Since December, 2009, when the EPA issued a final rule finding that GHGs were air pollutants, the agency has moved to regulate GHGs under the Clean Air Act (CAA). Provisions of the CAA require states to create state implementation plans (SIPs) designed to improve air quality to meet national standards.

In April, 2010, the EPA announced that starting on January 2, 2011, states would need to ensure that their SIPs regulated GHG-emitting sources within state borders. If a state’s plan failed to do so by that time, the state could lose its authority to award construction and modification permits for major emitting facilities required under the CAA’s Prevention of Significant Deterioration (PSD) program.

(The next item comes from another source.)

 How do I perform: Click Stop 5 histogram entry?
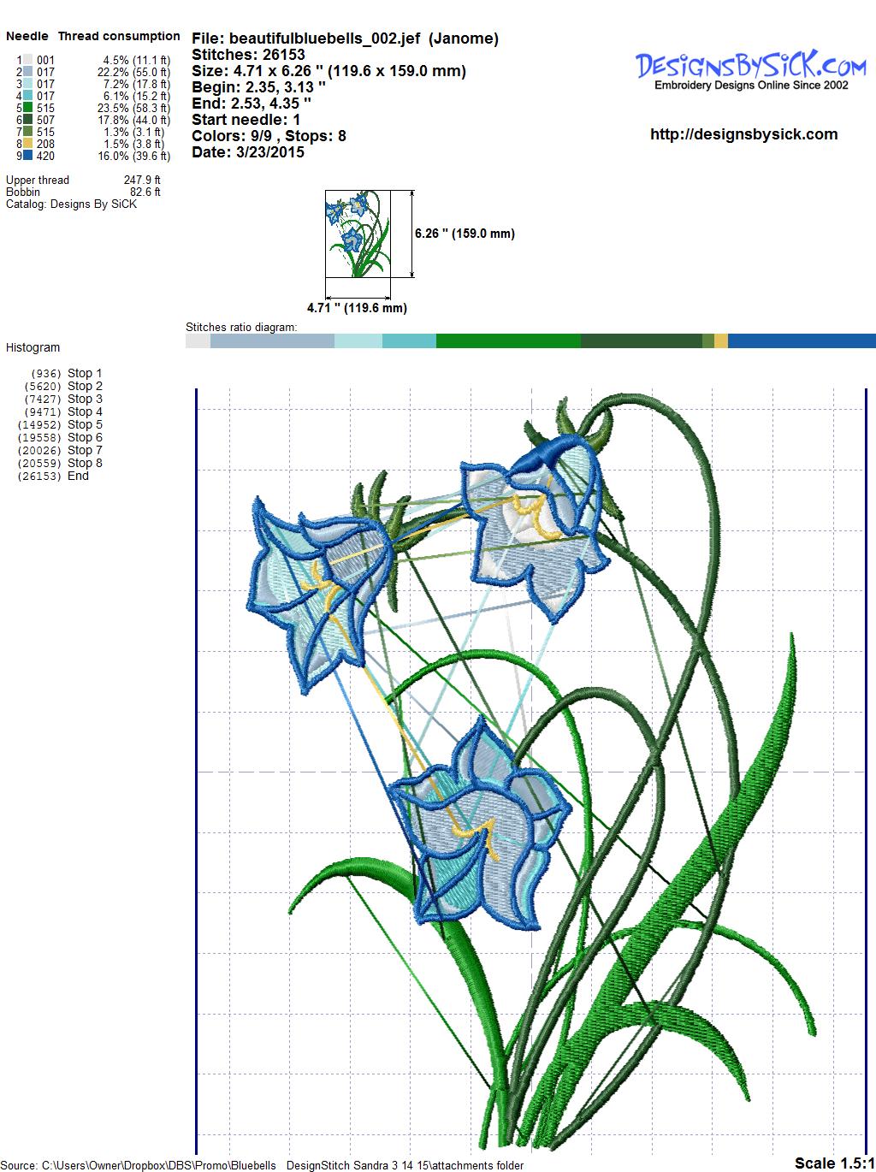[x=84, y=424]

In September, 2010, the EPA proposed a decision that thirteen states, including Texas, needed to revise their SIPs to regulate GHG-emitting sources. In December, 2010, the EPA issued its final decision that each of these state’s plans were deficient and needed to be modified to address GHG emissions.  EPA noted that only Texas had failed to set a deadline for making the necessary modifications and instead had “said that it does not intend to submit a SIP revision.” Two days after EPA’s decision, Texas Governor Rick Perry and Attorney General Greg Abbott challenged the EPA in the Fifth Circuit.

Under the CAA, parties seeking judicial review of nationally applicable regulations must file their challenges in the D.C. Circuit.  The Fifth Circuit found that EPA’s decision was a nationally applicable regulation because it applied to thirteen non-neighboring states.  Therefore, the Texas lawsuit belonged in the D.C. Circuit, where the case has now been transferred.

On December 30, 2010, the EPA announced that because Texas had no plans to revise its SIP by January 2, 2011, the agency would take over Texas’s permitting operations from that date until the state submitted a revised SIP.  The agency has assumed authority over Texas’s PSD permits pending the ongoing litigation.